Researchers, from the Harvard T.H. Chan School of Public Health in collaboration with investigators from Rovira i Virgili University and the University of Navarra, Spain, used machine learning models, a subset of artificial intelligence, to identify more precisely the components in walnuts that may be responsible for potentially reducing the risk of type 2 diabetes and cardiovascular diseases - two of the leading causes of death in the U.S.
This study, supported by the California Walnut Commission and published in the Journal of Nutrition, used a novel machine learning model to identify 19 metabolites that were associated with walnut consumption. The body forms specific metabolites based on what food is consumed. The walnut metabolite profile was associated with a 17% lower risk of type 2 diabetes and 29% lower risk of cardiovascular disease. This is the first study to examine the association between walnut metabolites and the risk of cardiometabolic diseases, contributing to the three decades of existing research on walnuts and heart health.
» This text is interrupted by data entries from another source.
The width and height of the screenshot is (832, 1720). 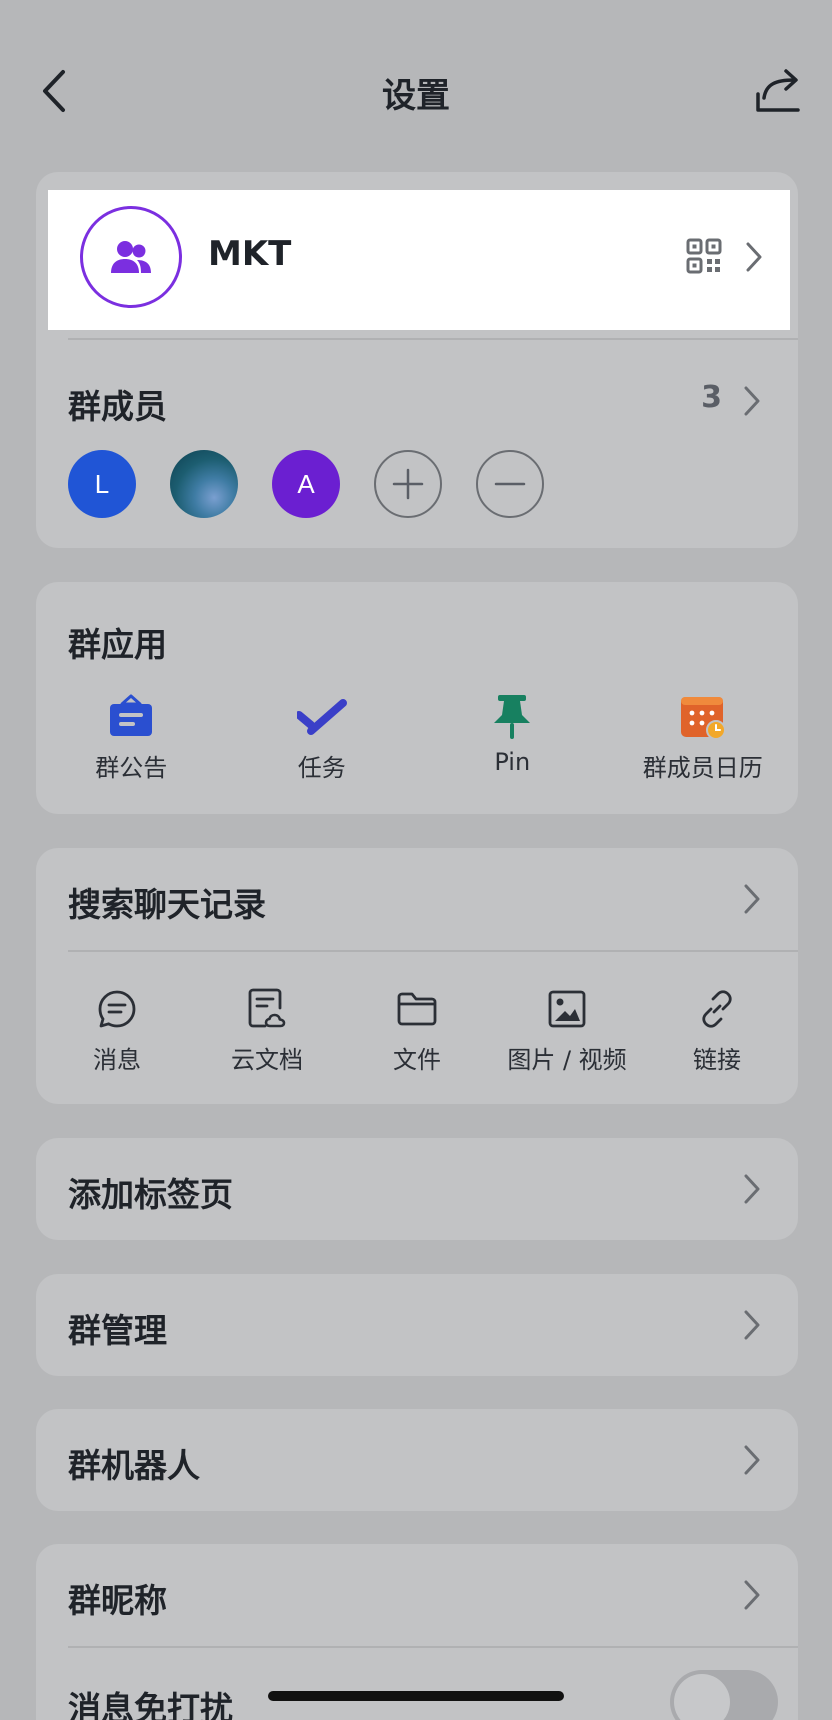 I want to click on calendar-icon, so click(x=703, y=717).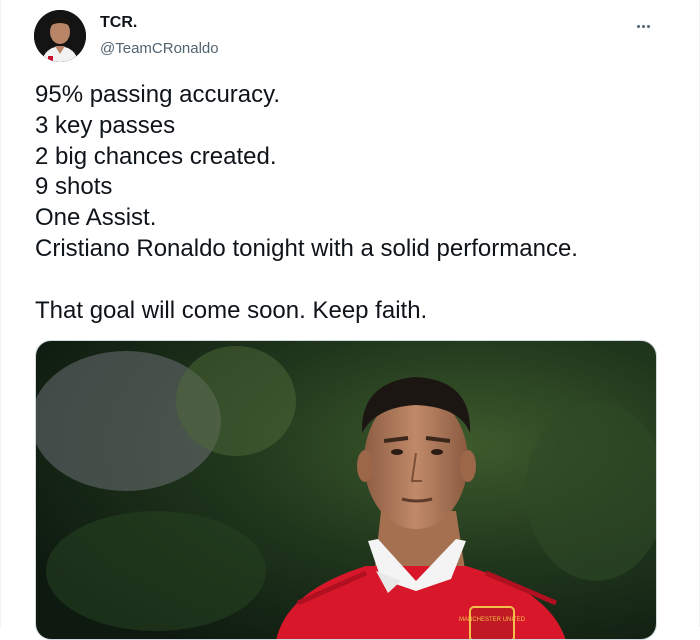  I want to click on badge-text: MANCHESTER UNITED, so click(492, 620).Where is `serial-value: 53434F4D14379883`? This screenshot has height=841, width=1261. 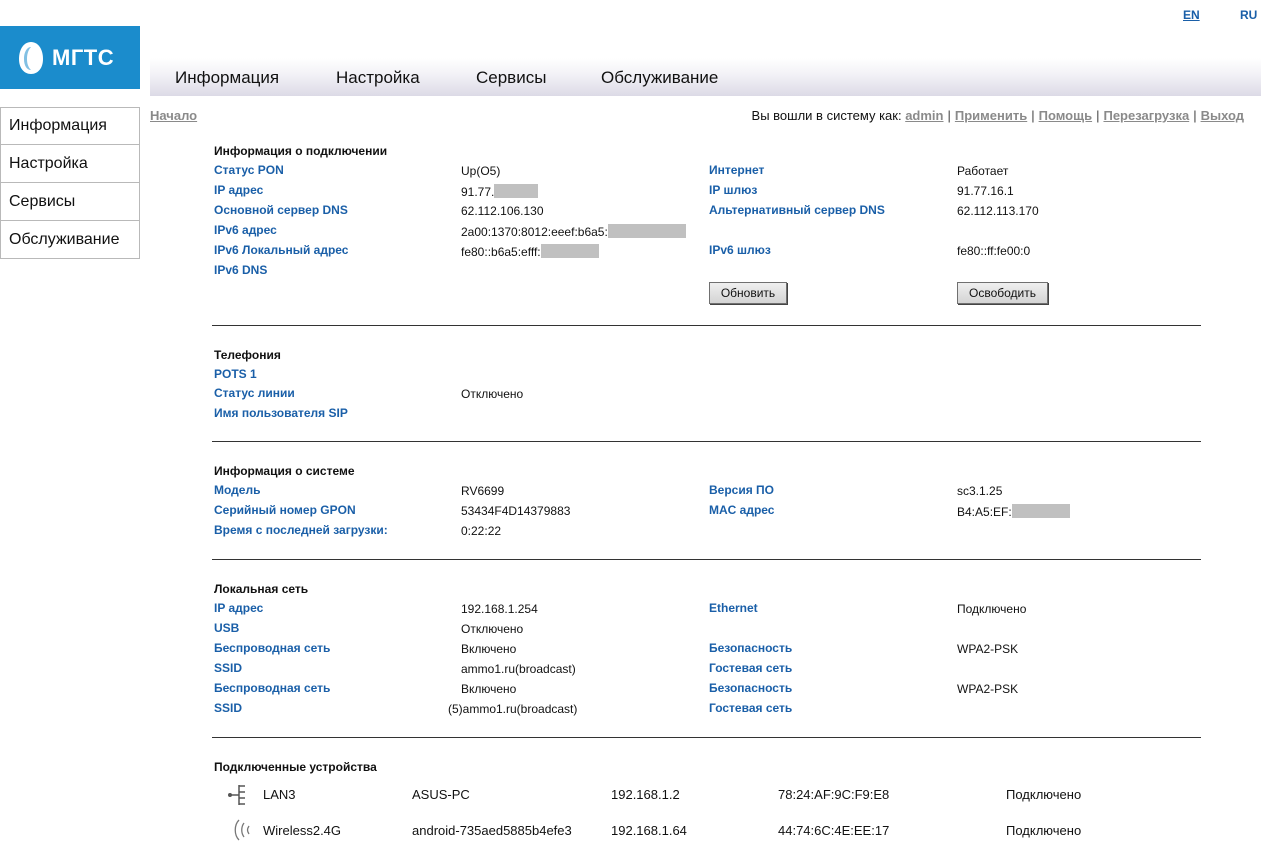
serial-value: 53434F4D14379883 is located at coordinates (516, 511).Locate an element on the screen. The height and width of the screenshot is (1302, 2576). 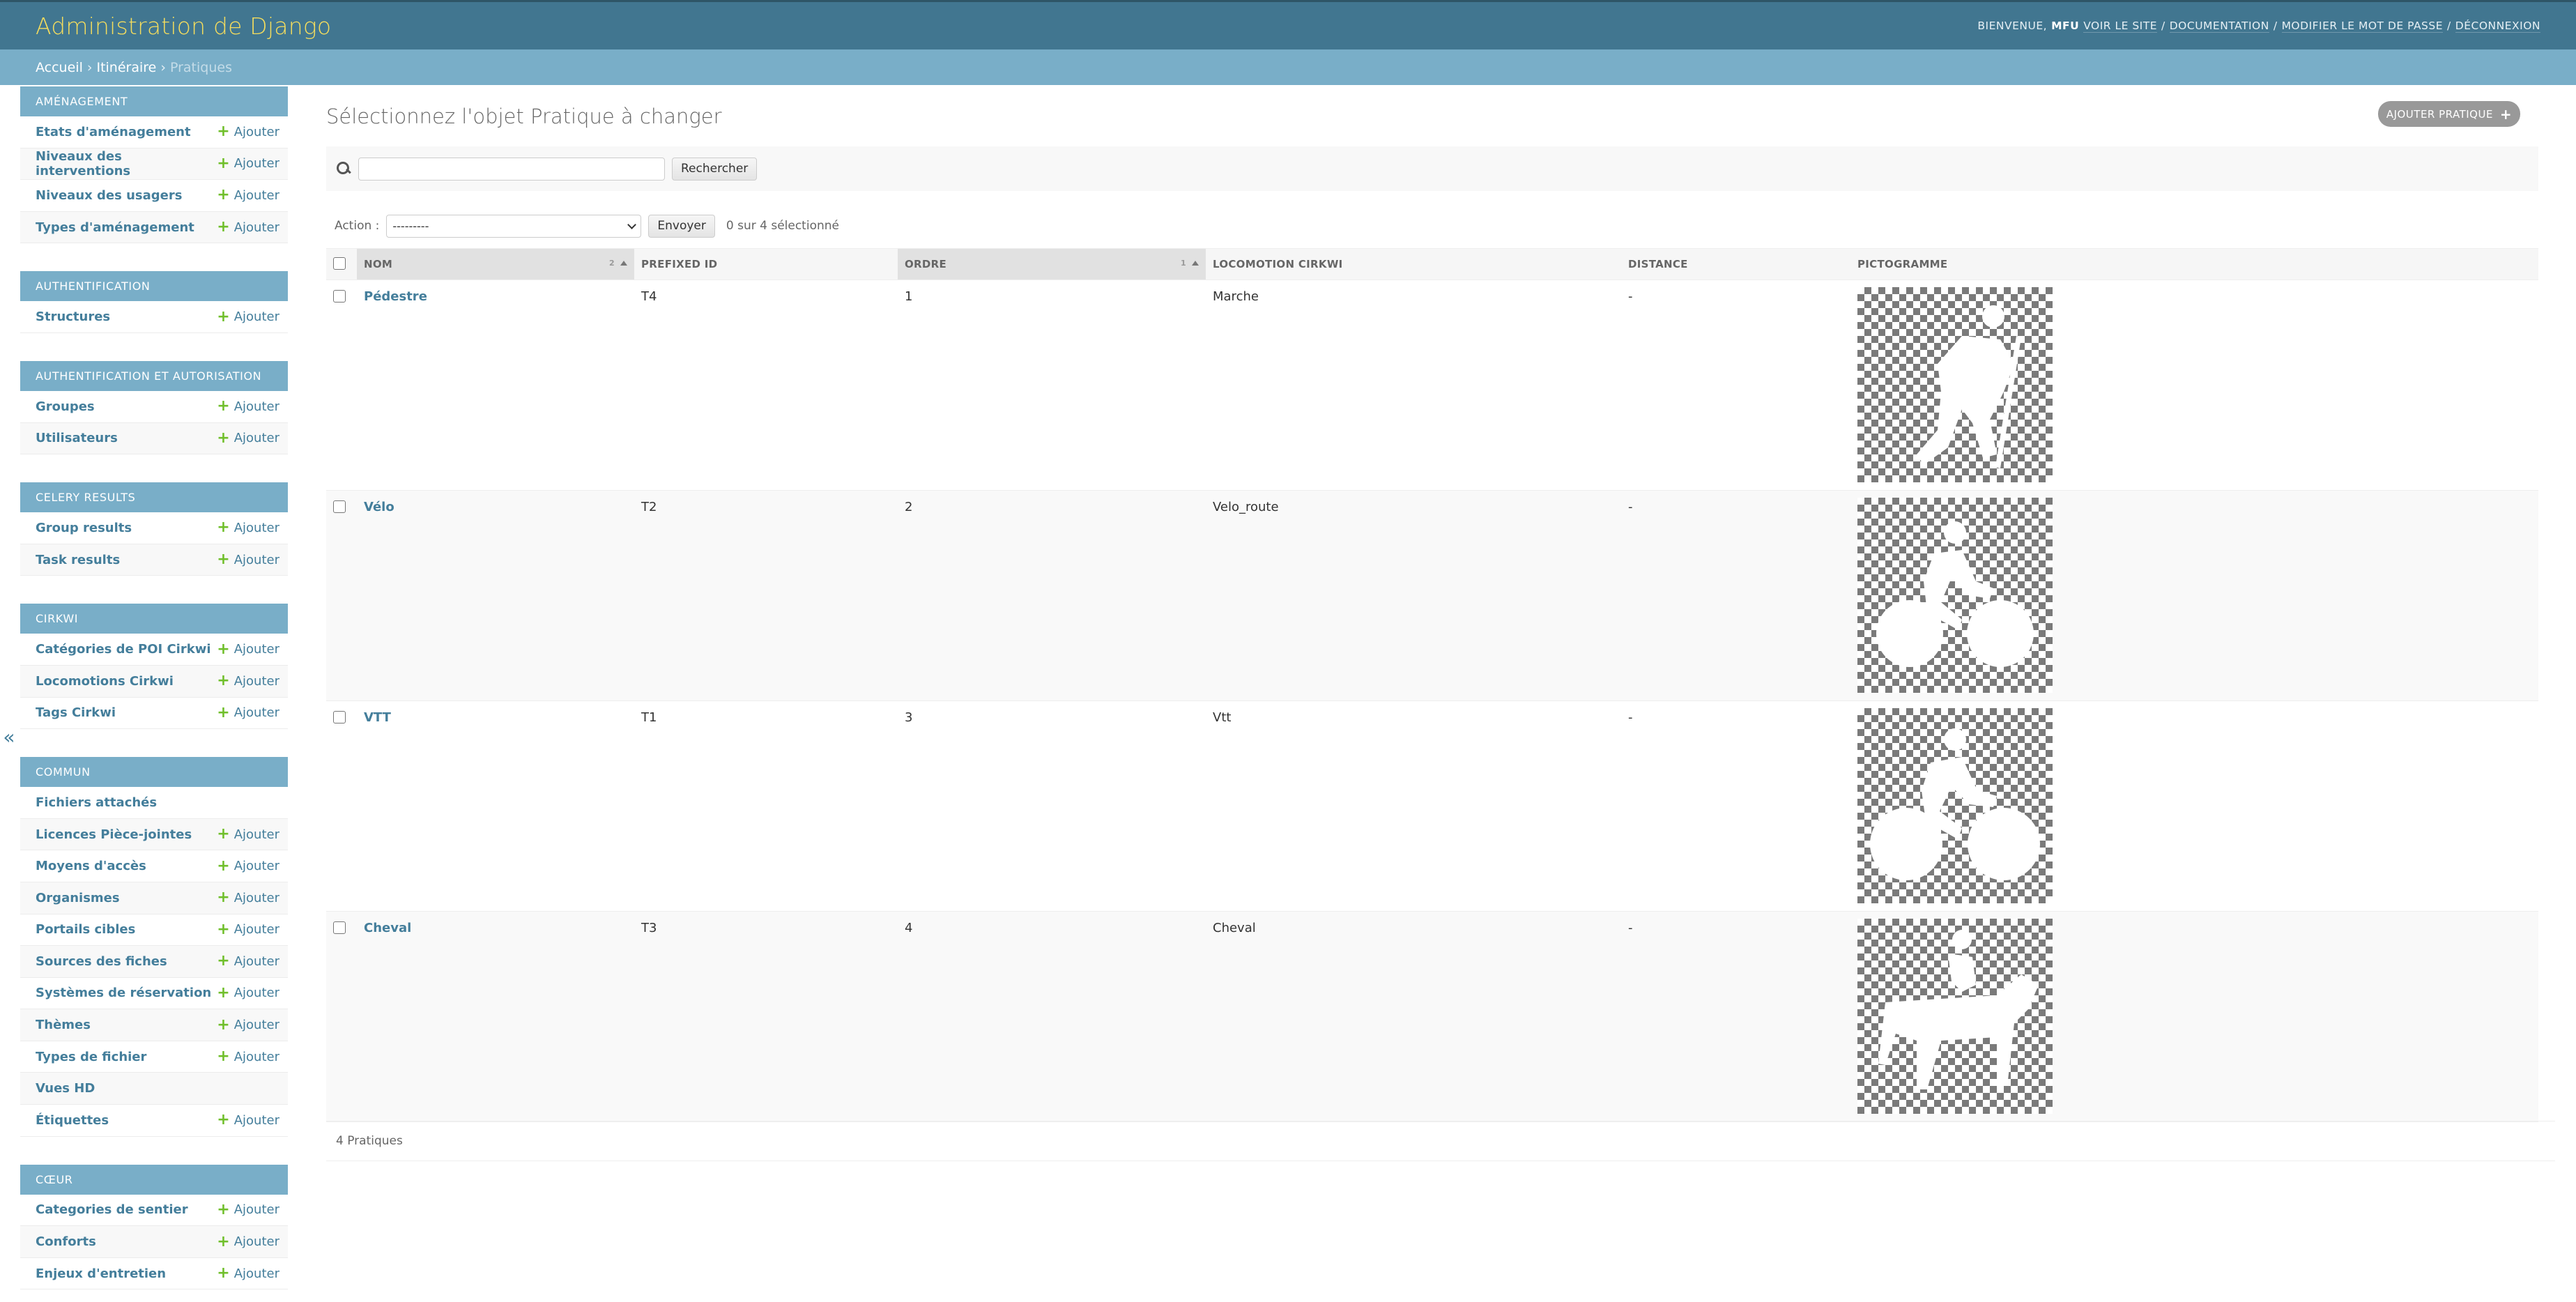
sidebar-model-link: Utilisateurs is located at coordinates (77, 438).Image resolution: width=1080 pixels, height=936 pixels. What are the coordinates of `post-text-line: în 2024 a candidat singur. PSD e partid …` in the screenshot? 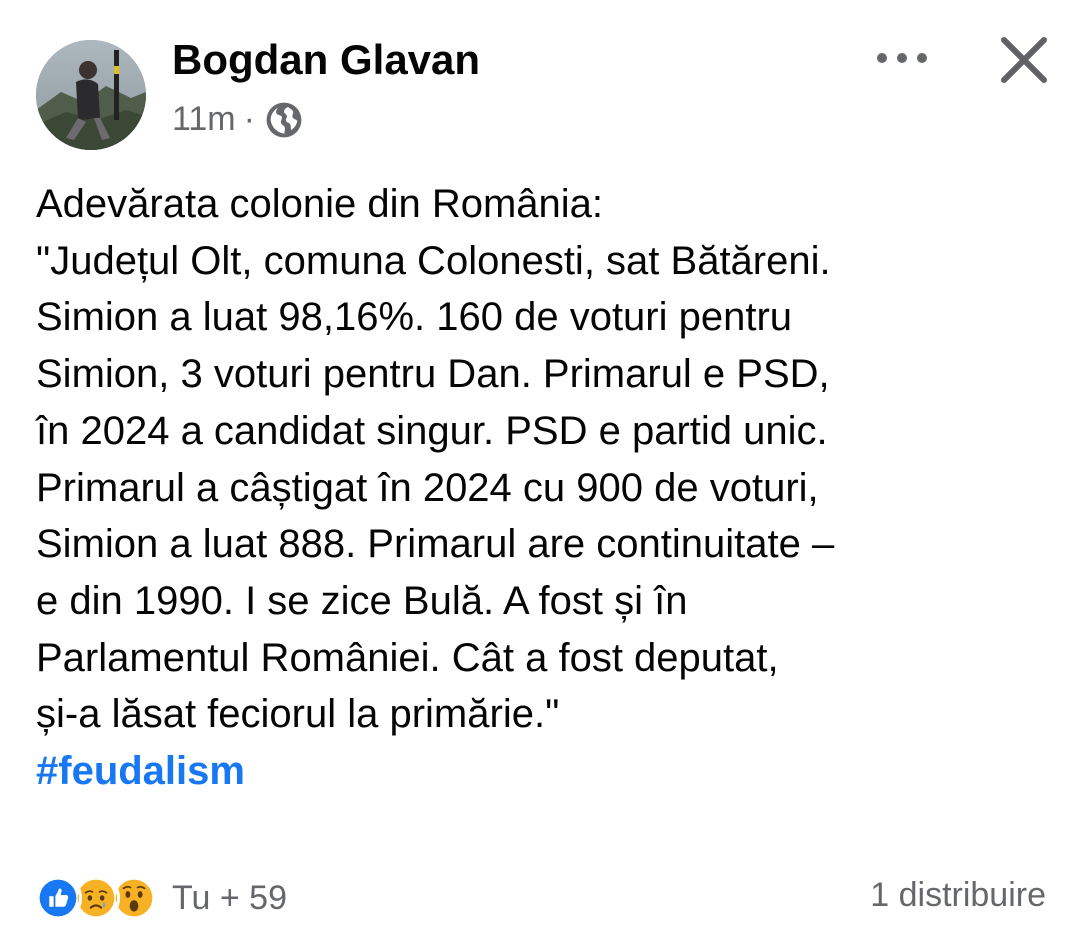 It's located at (432, 430).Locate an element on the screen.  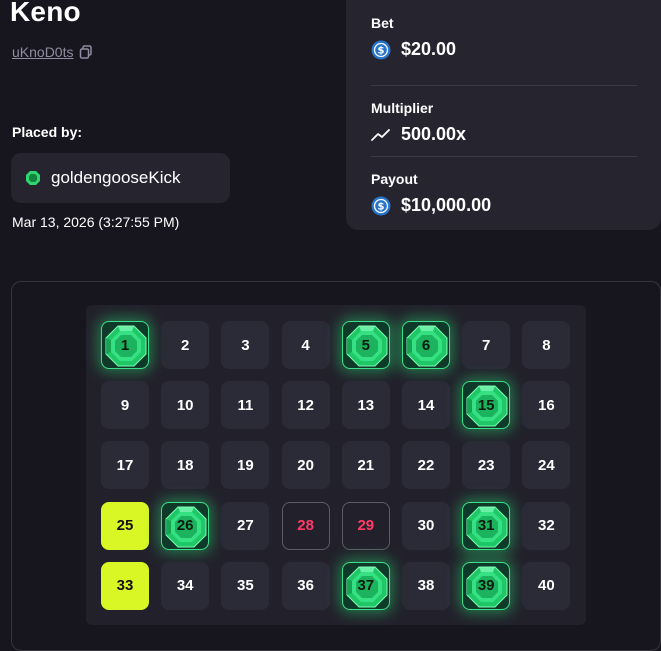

"With data-driven technologies, we are able to enhance our understanding of the relationship between diet and disease and take a personalized approach to nutrition which will lead to better prevention and management of various health conditions," says Dr. Marta Guasch-Ferré, a Research Scientist at the Department of Nutrition at Harvard T.H. Chan School of Public Health, Instructor in Medicine at Harvard Medical School and Brigham and Women's Hospital, and lead investigator of this research.
In this study, we revealed the unique metabolomic signature of walnuts, which brings us one step closer to understanding "how" walnuts are good for our health. These cutting-edge technologies are shaping the future of nutrition recommendations."
Dr. Marta Guasch-Ferré, Research Scientist
Researchers examined data from 1,833 participants of the PREvención con DIeta MEDiterránea (PREDIMED) study, a large-scale, multi-year study that took place in Spain and looked at the effects of a Mediterranean diet in the prevention of cardiovascular disease among people at high risk for heart disease. Participants were aged 55-80 and followed one of three diets: 1) Mediterranean diet supplemented with mixed nuts (50% walnuts, 25% almonds, and 25% hazelnuts); 2) Mediterranean diet supplemented with extra-virgin olive oil; or 3) low-fat diet. The metabolites in walnuts form the walnut metabolite profile associated with a reduction in type 2 diabetes and cardiovascular disease.
These findings further emphasize the connection between walnut consumption as part of a healthy diet and cardiometabolic health. New tools as used in this epidemiological study will help identify links between diet and disease. However, the results do not prove cause and effect. More research is needed in other populations since this study was focused on older Spanish adults only. In addition, given the field of metabolomics is rapidly evolving, future studies will be needed to identify additional biomarkers of walnut intake that were not pursued in this study as well as to understand individual metabolic responses after consuming walnuts.
The California Walnut Commission (CWC) supported this research. The CWC has supported health-related research on walnuts for more than 30 years with the intent to provide knowledge and understanding of the unique health benefits associated with consuming walnuts. While the CWC does provide funds and/or walnuts for various projects, all studies are conducted independently by researchers who design the experiments, interpret the results and present evidence-based conclusions. The CWC is committed to scientific integrity of industry-funded research.
The California walnut industry is made up of over 4,800 growers and more than 90 handlers (processors). The growers and handlers are represented by two entities, the California Walnut Board (CWB) and the California Walnut Commission (CWC).
Guasch-Ferré, M., et al. (2020) Walnut Consumption, Plasma Metabolomics, and Risk of Type 2 Diabetes and Cardiovascular Disease. The Journal of Nutrition. doi.org/10.1093/jn/nxaa374.